**Objective**
Display every line of the items below that contains the string "word", treating uppercase and lowercase as different.

***** Data to use

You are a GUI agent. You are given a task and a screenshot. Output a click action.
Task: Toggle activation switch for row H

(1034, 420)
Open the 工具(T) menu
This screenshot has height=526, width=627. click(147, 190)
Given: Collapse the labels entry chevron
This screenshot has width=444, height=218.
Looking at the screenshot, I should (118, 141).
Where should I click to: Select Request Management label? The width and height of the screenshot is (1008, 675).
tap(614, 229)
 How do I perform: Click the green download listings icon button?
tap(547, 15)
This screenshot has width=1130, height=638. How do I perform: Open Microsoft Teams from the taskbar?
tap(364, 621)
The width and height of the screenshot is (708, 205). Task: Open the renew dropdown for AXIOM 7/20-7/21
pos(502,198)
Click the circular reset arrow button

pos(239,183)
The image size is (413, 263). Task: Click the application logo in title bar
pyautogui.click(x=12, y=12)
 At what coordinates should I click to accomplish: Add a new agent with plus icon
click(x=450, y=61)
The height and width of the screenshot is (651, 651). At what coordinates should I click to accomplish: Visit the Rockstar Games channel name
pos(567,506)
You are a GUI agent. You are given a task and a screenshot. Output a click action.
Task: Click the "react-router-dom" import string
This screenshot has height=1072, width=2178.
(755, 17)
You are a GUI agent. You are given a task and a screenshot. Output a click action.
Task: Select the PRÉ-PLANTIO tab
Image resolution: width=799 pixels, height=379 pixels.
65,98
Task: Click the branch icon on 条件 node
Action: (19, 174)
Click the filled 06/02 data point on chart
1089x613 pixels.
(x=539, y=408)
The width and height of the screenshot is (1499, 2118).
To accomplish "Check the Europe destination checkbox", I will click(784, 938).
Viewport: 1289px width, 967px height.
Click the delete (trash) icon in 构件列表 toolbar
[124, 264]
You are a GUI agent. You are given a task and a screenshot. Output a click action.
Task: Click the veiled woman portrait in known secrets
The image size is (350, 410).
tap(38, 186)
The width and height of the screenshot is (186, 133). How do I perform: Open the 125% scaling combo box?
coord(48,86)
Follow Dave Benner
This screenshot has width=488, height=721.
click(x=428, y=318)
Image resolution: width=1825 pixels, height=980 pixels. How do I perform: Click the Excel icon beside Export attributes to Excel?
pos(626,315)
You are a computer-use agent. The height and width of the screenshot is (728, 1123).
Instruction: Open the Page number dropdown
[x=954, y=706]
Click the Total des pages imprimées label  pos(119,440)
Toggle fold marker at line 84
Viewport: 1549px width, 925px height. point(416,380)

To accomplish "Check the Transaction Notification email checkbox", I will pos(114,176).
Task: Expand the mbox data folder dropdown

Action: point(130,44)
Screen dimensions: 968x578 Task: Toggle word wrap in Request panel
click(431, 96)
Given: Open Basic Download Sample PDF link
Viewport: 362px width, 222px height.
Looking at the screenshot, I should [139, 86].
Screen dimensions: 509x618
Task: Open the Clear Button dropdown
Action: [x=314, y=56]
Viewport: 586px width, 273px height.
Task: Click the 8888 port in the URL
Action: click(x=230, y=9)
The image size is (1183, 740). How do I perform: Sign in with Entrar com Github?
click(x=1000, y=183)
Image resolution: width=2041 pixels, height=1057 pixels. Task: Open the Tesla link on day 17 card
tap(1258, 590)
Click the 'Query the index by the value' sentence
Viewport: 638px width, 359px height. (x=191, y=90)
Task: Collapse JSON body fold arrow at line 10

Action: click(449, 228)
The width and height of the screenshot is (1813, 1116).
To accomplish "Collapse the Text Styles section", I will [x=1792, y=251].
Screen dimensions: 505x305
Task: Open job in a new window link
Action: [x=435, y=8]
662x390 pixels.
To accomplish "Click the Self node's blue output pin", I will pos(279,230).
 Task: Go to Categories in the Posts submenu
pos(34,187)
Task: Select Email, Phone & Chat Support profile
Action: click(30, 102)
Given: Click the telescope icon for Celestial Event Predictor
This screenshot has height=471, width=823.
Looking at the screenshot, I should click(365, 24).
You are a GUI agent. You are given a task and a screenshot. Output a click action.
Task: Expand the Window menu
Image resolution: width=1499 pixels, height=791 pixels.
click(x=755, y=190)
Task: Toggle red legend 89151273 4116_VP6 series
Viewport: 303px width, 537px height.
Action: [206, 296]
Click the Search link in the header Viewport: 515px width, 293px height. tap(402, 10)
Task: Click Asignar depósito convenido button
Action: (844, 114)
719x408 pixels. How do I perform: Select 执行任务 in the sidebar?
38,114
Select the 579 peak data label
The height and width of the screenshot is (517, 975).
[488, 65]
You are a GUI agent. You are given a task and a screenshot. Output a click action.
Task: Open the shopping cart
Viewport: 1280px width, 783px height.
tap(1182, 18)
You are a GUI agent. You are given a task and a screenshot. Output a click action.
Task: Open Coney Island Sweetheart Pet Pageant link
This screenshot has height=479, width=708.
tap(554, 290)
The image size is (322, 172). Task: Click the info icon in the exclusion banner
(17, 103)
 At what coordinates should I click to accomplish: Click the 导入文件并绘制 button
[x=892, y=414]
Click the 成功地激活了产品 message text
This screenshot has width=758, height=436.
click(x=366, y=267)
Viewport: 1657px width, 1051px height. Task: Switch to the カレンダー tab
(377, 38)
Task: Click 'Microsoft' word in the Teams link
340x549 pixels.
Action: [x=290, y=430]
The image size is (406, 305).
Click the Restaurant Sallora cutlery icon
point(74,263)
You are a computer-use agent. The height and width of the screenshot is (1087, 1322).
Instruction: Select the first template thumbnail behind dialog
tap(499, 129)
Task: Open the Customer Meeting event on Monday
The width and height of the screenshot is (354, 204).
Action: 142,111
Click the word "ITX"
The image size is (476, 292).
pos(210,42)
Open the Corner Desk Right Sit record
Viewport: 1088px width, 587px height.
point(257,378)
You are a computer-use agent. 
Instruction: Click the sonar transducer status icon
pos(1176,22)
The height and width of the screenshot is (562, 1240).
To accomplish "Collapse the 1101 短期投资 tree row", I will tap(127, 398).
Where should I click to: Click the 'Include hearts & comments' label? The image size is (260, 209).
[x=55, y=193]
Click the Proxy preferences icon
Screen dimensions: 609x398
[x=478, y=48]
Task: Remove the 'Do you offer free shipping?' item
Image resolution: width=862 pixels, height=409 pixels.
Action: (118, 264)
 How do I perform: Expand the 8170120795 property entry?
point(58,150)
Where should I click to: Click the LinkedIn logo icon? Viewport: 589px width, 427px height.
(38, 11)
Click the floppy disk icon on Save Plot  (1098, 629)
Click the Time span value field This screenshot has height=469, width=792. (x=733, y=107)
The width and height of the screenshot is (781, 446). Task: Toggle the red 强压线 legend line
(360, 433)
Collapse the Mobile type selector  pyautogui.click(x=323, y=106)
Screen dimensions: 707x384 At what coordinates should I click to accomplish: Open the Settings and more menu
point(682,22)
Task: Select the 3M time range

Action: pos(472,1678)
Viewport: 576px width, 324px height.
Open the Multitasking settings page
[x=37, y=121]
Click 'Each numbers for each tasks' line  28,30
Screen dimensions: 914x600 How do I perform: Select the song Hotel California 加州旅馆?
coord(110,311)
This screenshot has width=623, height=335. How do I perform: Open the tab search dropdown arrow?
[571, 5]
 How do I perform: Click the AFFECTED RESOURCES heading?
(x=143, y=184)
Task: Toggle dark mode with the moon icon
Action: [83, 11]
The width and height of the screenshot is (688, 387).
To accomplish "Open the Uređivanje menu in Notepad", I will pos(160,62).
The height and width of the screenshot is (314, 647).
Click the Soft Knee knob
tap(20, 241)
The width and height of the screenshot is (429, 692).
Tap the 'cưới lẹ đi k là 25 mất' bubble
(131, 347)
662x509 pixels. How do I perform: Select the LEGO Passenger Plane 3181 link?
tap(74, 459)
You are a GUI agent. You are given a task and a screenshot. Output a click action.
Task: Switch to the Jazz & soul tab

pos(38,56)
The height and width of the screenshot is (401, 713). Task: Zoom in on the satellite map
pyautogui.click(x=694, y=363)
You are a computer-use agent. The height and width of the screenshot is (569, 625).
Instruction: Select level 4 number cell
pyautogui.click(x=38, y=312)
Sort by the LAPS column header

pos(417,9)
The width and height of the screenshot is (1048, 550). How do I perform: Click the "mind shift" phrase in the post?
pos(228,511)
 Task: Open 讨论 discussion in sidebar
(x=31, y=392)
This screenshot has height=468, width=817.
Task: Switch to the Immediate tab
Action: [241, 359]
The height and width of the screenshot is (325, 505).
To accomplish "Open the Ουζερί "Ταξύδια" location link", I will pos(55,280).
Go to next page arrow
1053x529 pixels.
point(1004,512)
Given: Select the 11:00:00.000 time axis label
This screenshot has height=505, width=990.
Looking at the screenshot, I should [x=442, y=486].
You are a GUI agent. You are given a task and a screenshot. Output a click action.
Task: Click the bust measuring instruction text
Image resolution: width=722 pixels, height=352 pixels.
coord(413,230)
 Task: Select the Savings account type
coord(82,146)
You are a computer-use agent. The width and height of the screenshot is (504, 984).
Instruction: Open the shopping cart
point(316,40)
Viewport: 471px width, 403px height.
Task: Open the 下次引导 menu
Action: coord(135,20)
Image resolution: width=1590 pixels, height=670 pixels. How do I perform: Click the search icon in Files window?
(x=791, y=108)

**********

**Written solution**
Screen dimensions: 968x578 Task: Toggle word wrap in Request panel
Task: Click 'Microsoft' word in the Teams link
Click the word "ITX"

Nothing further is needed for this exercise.